The research focused on TUI, one of the world’s largest tour operators, analyzes 20 years of German-language catalogs for the destinations of Egypt, Cyprus, Malta, Turkey, the Balearic Islands, and the Canary Islands. The primary objective of this study is to analyze the projected image of these locations through language and visuals, systematically comparing the text and visual content of the introductory pages for each destination over two decades.
To conduct this analysis, scraping and data structuring techniques were employed using Python programming, which allowed for the extraction of texts and images from PDF catalogs through specific text patterns. This information was stored in dictionaries that were cleaned, organized, and integrated into a robust database containing 20 years of historical records.

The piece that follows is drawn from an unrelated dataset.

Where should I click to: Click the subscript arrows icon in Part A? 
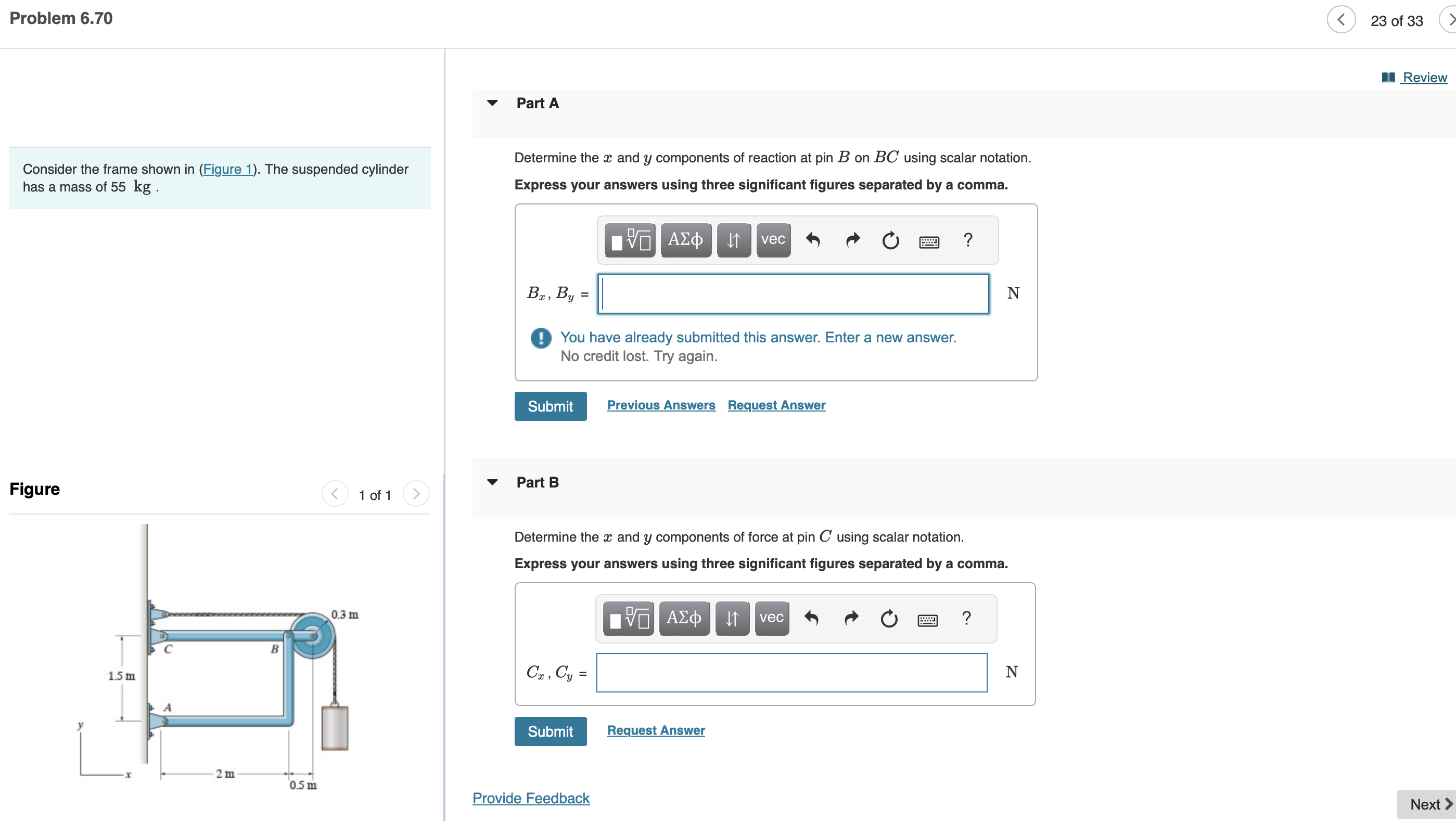point(733,240)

Regarding sentiment analysis, the SentiWS lexicon (specifically for German) was used alongside the spaCy library, which enables the understanding of the linguistic context in German to accurately evaluate the emotional tone of the texts for each destination. Through textual content analysis, the research team identified the most frequent words and those that contribute most to sentiment, facilitating exhaustive comparisons between the various tourist destinations.
The results obtained thus far have identified significant differences in the tone and vocabulary TUI uses to present each destination in its catalogs. As a final phase of innovation, an Artificial Intelligence is currently being trained to automate the calculation of the projected image index.